Y-a-t-il deux pilotes dans l’avion? – Trajectoire: Bertrand PICCARD/Solar Impulse

14 décembre 2016

Y-a-t-il deux pilotes dans l’avion? – Trajectoire: Bertrand PICCARD/Solar Impulse

Fébrile, je sonne. Il apparaît. Éblouissant. Charismatique. Bertrand et sa tout aussi rayonnante épouse Michèle m’accueillent chaleureusement comme une vieille amie d’enfance. Ce soir, il me faudra parquer dans un enclos de 4000 caractères deux heures d’entretien. La nuit sera longue.

Bertrand Piccard, funambule ?

Tendue au-dessus de la croûte terrestre, la corde invisible sur laquelle Bertrand Piccard jongle entre matière et esprit se déplace dans l’espace au gré de circonvolutions supersoniques.
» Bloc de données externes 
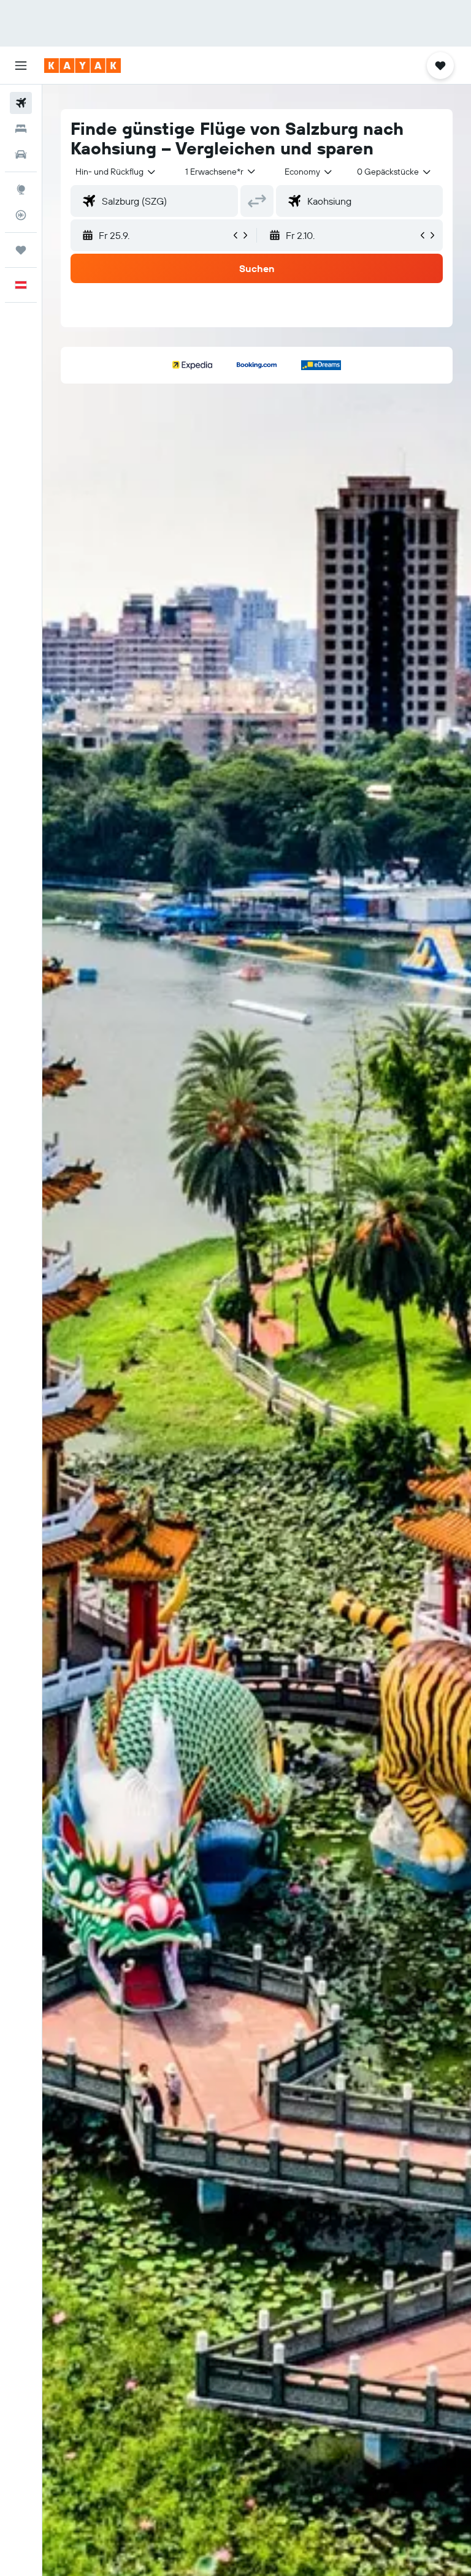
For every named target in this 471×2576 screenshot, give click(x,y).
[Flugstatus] (21, 215)
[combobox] (309, 171)
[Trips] (21, 250)
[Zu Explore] (21, 189)
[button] (20, 65)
Chers lecteurs, est-ce que cette question vous turlupine aussi : comment peut-on tout à la fois être aéronaute et psychiatre ? Les réponses se déposent sur mon bloc-notes comme les feuilles d’automne dans le jardin ensoleillé. En Bertrand Piccard s’imbriquent en parts égales le principe féminin et masculin : intuition et créativité épousent en parfaite synchronie action et réalisation.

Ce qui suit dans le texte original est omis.